How to pour new wine
The lack of innovation in politics is a lot like the parable of the wine bottles. People like the old wine, it tastes good. It is comfortable. But that wine is running out, giving everyone a headache, and there is nowhere for the new wine to go, especially when no one wants to serve the new bottles.
I don’t think the Democratic party needs to break up to reform as is often the solution with the private sector, but those old bottles—the Pelosi’s, Schumer’s, and even Obama’s of the party, are not going to solve its current crises.
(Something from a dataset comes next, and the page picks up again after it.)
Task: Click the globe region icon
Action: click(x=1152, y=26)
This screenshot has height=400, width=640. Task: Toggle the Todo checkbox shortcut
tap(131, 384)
They can give money and guidance, but as long as they control the party, it will remain old and calcified and not innovative.
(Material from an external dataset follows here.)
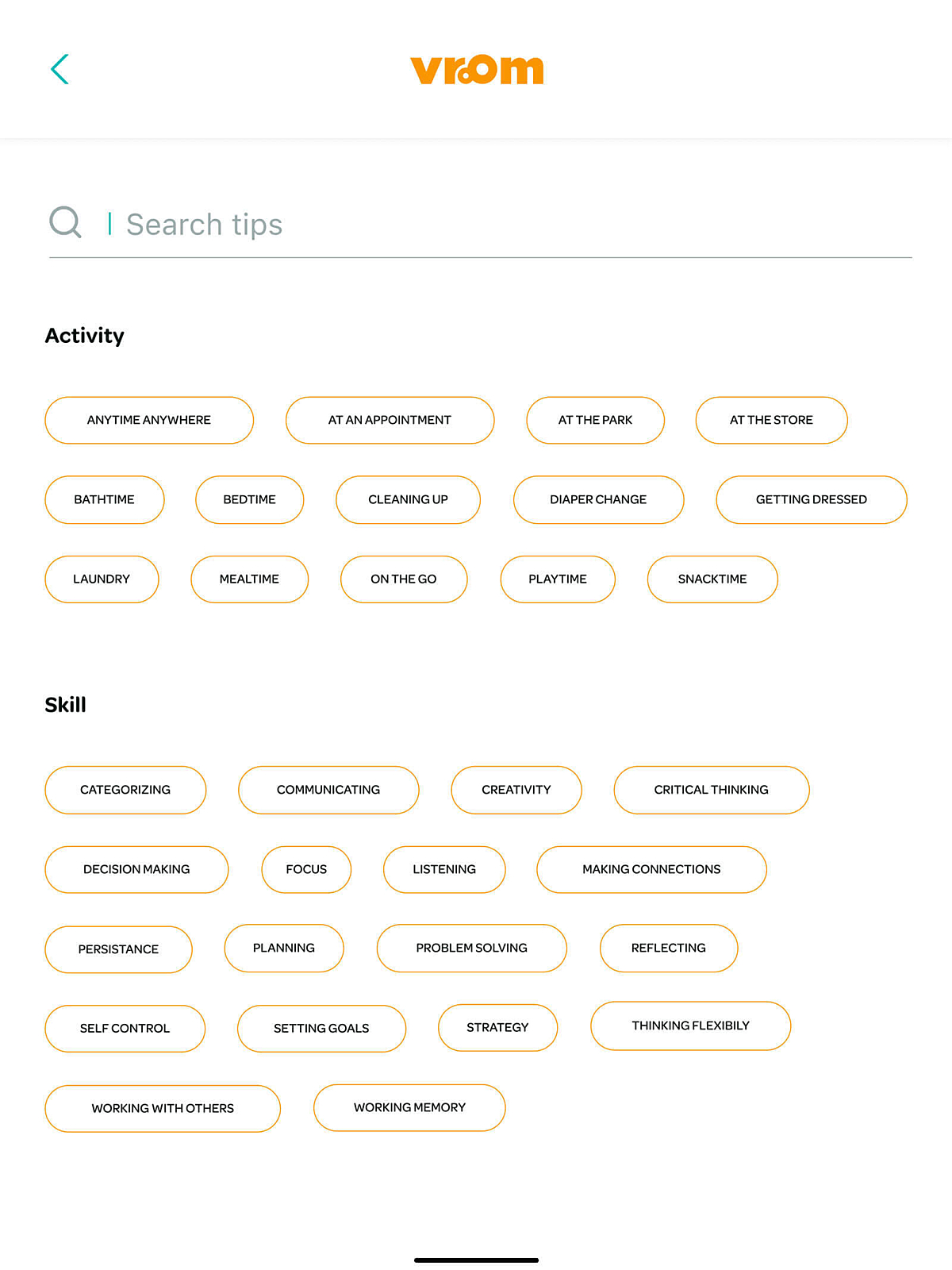Select the Snacktime activity filter
This screenshot has height=1270, width=952.
pos(712,579)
There are some things that the Democrats can do that may jump-start innovation and get them on track to a better electoral future. They are radical and, almost by my own definition, will not happen precisely because the people that would have to execute on them would have to be willing to give up power—something they seem physically incapable of doing.
Everyone who is over the age of 70 or has held office since 2012 should go—if you haven’t succeeded in nearly 15 years, find a new job. If you have succeeded, teach a younger cohort how to. Fundraise, teach, mentor. You don’t have to go home, but you shouldn’t stay here.
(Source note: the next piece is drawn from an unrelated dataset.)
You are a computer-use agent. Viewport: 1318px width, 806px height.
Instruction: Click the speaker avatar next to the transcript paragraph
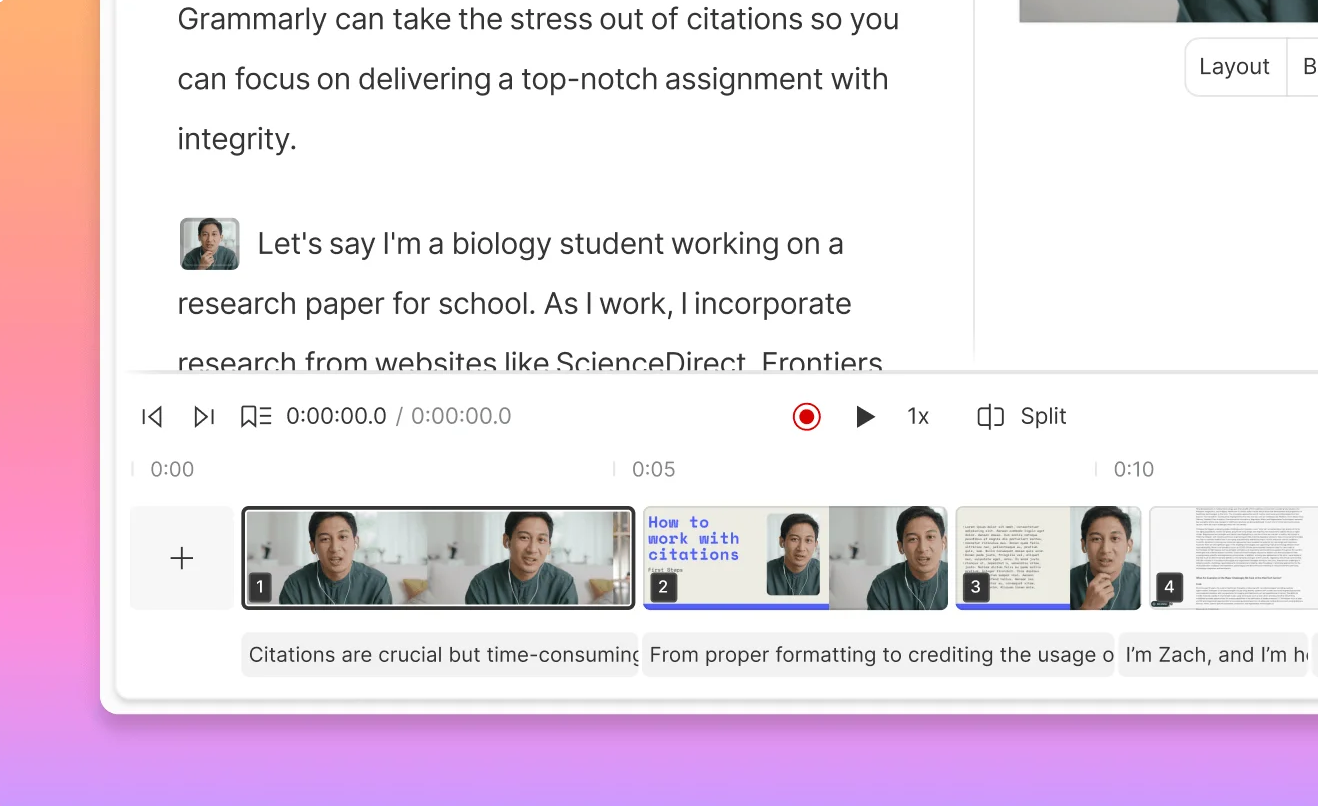tap(209, 243)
Have primaries. Real primaries. This means in the midterms. Representatives at the State and Federal levels should challenge Senators. The party shouldn’t punish those challengers if they lose. Don’t try to stop a brokered convention in 2028 if that is where it is headed.
Have open fighting for leadership in Congress.4
I don’t think “throw the bums out” is always the answer. But it is extremely hard for old institutions anchored in their beliefs of what worked 20 years ago to change. It’s useful for anyone in an institution to ask the following questions: Can an outsider with new ideas break into the existing party/organization/market? Will the party/organization/market understand those ideas and sell them? Will the party/organization/market pivot if those ideas aren’t gaining traction?
If the answer to any of these questions is no, then you probably have an old bottle, and if you don’t want that old bottle to split open, you need to find a new place for the new wine.
I think it is entirely plausible that when President Trump steps out of power, Turning Point USA actually becomes a powerful third party with legitimate governing power, and the GOP scrapes up whoever is left over. Alternatively, it just subsumes the GOP.
For a much more thorough analysis on the state of the Democratic Party, I recommend
, , or .For what it’s worth, I personally think there are tons of phenomenal and exciting talent in the Democratic Party, but some of my favorites, like Abigail Spanberger, Senator Slotkin, Conor Lamb, or Representative Gluesenkamp Perez, are not generating the same amount of coverage as the NY Mayoral candidate.
For all the snarky remarks about the GOP House’s leadership drama in 2023, they ultimately settled on a Speaker who has been highly successful in his role.